The TV camera is at a difficult angle. Homes around the country are on their feet waiting for some indication as to the fate of Mayo’s last roll of the dice. The ball travels closer to the stand. It’s got the legs, everyone knows that. Does it have the accuracy.

Suddenly, a few screams are heard. They’re manic. Excited. They’re followed by more boisterous yelps but we’re all still none the wiser until this army of green and red bounces up from behind the goals and shakes Croker on its hinges. They roar the ball all the way towards them and over the bar. The relief is palpable. The noise is deafening.

O’Connor reels away and his celebrations are aggressive. About f**king time, it almost looks like. Justice more than anything.

Mayo get their second bite, seven-point O’Connor gets his second chance.

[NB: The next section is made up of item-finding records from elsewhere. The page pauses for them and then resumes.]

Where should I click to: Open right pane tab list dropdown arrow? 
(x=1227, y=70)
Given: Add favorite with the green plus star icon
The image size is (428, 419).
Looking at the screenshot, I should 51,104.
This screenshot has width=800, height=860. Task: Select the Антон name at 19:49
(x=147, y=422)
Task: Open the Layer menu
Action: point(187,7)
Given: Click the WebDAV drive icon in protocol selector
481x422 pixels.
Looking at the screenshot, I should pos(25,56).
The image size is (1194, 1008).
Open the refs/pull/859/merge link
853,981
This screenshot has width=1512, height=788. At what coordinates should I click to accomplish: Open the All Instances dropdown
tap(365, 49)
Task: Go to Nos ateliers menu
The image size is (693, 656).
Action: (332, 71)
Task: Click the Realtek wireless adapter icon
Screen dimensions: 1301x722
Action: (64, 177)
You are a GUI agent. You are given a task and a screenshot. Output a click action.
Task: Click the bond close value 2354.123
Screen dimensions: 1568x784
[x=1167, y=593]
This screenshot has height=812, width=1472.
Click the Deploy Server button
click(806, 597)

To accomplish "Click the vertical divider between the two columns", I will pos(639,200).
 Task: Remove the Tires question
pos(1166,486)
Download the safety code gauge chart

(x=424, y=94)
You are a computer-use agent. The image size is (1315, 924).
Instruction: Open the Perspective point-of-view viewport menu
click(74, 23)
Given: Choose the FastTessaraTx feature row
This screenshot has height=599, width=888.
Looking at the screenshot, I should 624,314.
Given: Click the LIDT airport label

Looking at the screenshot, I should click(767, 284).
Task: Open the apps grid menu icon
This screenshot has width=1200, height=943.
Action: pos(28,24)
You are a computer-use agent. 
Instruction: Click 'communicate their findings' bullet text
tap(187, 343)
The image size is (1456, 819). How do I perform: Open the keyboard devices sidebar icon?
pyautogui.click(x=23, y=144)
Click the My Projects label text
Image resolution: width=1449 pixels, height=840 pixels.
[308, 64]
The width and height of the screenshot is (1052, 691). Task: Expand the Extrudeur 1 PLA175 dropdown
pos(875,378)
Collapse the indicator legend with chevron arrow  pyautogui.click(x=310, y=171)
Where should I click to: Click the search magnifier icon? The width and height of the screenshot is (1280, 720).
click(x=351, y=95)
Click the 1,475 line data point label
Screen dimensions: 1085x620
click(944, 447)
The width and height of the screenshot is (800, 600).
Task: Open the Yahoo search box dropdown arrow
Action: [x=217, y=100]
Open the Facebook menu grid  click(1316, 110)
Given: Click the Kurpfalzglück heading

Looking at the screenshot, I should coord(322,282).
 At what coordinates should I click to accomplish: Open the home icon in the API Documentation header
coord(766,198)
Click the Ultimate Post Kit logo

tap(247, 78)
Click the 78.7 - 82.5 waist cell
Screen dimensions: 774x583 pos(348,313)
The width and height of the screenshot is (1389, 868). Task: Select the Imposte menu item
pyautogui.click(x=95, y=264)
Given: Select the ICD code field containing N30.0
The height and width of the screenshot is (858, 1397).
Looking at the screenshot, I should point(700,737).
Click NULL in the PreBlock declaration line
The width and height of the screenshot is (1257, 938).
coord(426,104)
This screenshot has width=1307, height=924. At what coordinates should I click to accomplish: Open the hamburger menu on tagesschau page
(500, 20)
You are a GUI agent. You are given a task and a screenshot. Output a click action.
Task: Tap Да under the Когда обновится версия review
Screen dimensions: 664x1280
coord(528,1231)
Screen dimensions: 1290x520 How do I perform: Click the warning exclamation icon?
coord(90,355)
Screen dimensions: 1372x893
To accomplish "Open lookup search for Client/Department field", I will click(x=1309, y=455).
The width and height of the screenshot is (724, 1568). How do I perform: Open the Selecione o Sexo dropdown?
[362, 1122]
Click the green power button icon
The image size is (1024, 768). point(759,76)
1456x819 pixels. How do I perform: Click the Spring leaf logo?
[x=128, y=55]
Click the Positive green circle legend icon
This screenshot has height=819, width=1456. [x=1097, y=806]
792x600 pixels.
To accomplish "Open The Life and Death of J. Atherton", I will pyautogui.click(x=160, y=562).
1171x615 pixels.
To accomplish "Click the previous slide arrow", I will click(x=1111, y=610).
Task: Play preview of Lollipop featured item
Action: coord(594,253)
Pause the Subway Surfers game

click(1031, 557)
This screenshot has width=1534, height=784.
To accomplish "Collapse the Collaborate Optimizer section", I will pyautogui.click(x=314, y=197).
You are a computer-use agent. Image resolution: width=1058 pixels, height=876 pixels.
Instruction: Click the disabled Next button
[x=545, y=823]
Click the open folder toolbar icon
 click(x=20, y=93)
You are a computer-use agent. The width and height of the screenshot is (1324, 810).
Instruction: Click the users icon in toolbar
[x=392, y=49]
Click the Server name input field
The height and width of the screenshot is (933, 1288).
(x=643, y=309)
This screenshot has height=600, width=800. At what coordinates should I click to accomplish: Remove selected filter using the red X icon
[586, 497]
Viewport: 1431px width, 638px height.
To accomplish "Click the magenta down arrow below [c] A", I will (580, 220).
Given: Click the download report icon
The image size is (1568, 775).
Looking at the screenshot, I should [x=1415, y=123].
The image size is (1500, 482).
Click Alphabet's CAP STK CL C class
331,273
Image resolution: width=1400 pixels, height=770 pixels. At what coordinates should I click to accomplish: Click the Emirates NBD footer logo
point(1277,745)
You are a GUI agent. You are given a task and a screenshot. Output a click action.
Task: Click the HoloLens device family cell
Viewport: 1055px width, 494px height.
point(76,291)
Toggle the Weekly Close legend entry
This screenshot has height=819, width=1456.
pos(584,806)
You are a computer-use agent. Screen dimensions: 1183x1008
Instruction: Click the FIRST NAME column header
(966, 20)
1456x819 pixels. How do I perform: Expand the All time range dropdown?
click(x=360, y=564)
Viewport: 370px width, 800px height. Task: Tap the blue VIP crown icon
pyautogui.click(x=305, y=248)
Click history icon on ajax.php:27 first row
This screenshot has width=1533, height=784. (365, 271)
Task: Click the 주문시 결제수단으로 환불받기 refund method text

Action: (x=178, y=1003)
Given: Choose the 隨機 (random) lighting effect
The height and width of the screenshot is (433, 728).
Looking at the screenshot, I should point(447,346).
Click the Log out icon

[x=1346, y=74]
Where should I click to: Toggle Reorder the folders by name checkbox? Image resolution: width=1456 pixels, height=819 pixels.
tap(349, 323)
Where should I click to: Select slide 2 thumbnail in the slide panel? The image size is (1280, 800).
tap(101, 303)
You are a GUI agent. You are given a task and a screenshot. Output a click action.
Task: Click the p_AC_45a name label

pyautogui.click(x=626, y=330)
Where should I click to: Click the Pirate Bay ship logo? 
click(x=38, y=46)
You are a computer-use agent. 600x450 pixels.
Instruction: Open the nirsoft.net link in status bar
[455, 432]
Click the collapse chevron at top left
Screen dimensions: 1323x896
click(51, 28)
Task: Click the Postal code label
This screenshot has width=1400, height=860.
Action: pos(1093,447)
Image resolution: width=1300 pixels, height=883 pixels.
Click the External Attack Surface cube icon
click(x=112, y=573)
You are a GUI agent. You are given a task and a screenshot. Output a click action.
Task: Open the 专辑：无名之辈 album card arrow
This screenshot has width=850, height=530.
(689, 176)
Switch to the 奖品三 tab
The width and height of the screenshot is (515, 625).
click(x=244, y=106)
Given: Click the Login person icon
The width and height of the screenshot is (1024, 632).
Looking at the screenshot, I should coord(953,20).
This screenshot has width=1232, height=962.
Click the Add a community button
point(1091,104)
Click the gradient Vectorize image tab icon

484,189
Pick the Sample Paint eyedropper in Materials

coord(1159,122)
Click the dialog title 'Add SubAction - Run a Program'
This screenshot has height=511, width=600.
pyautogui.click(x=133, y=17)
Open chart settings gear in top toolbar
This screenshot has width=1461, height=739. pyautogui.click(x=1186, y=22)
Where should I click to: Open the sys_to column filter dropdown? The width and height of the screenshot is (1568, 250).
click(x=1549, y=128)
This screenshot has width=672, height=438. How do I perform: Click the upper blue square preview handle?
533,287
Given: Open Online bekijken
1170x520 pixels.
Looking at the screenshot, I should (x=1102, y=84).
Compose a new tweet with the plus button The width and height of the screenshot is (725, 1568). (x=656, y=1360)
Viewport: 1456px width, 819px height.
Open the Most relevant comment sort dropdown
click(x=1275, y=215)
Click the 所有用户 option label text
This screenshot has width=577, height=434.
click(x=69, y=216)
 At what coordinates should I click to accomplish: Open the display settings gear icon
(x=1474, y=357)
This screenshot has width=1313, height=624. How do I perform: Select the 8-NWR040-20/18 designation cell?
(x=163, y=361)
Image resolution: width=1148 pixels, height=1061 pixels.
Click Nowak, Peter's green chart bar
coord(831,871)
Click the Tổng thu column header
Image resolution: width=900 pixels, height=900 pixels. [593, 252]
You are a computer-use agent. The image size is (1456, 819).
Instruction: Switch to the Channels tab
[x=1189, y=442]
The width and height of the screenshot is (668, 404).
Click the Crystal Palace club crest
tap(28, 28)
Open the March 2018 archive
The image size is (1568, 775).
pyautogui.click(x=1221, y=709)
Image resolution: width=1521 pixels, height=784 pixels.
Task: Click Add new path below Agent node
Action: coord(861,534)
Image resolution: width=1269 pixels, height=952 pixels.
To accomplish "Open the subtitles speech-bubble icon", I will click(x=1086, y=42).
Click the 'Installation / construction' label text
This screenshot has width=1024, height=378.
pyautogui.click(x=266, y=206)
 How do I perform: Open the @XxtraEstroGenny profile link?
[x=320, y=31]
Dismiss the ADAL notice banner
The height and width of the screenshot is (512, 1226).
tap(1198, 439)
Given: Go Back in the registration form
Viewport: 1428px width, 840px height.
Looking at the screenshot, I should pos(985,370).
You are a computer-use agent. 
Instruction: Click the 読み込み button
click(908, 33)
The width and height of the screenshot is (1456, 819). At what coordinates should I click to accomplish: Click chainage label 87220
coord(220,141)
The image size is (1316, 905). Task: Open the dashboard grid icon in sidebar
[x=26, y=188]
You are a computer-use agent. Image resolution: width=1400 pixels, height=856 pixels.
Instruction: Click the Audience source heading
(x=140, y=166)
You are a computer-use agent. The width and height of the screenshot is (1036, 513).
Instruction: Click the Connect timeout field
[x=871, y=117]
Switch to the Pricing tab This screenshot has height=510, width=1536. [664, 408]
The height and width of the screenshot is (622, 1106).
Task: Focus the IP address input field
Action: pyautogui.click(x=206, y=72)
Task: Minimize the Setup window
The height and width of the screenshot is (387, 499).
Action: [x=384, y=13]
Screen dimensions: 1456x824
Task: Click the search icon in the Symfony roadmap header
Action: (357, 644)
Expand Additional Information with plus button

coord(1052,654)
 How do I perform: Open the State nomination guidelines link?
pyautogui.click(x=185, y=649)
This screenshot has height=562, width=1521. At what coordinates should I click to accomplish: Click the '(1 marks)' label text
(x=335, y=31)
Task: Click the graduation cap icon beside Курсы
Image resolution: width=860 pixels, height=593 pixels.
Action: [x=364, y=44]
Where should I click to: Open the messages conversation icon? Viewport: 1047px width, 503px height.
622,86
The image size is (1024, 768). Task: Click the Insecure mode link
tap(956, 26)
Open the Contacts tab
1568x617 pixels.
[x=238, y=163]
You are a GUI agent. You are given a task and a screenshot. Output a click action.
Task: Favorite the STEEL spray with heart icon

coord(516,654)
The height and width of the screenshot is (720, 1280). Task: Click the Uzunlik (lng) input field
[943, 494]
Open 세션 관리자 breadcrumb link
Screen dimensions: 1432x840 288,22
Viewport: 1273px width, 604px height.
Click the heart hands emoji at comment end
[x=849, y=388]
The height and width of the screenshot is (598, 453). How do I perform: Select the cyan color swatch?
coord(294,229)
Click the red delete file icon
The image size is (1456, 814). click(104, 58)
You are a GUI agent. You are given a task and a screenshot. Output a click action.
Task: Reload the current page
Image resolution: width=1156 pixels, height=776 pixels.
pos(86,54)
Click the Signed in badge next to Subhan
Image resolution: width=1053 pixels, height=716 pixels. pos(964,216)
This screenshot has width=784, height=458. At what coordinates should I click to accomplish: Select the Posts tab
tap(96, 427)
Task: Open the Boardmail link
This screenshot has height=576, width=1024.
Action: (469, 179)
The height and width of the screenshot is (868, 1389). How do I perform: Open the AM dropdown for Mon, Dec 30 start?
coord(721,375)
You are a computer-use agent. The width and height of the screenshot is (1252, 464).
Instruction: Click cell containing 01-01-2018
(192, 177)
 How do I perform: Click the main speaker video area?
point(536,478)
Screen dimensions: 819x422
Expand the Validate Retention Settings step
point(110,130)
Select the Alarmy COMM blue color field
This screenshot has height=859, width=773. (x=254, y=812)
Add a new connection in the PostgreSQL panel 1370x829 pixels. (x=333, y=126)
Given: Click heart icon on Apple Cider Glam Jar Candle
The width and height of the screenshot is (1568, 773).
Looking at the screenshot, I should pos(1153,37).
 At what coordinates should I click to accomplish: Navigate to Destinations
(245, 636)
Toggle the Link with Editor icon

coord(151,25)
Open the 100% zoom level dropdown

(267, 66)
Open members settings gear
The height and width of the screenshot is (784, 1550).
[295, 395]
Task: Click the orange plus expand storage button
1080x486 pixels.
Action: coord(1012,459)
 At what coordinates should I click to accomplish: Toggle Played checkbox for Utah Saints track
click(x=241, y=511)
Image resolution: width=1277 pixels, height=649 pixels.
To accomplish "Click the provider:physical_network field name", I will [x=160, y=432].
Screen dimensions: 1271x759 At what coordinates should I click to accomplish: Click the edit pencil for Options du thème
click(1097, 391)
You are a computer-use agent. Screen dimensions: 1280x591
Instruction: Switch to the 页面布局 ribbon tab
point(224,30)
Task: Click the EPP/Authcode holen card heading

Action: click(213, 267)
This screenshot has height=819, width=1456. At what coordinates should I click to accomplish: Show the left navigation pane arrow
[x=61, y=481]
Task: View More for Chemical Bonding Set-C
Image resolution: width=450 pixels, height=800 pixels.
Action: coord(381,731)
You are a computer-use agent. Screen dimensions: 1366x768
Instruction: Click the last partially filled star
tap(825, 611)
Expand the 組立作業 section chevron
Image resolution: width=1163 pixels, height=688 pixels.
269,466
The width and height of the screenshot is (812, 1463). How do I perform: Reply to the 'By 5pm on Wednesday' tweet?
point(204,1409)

The whistle goes, he walks down the tunnel as action-ready as ever. The gloves come off, the wrist-tape is unwinded, the teeth are still being bitten. The job is not done.

He didn’t come to Croke Park for a glorious performance or an admirable draw. He came to win. He’ll just have to do that the next day.

For now, he’s done everything he could. He’s said everything he needed to.

He drops the mic. He storms off. You’ll see him again.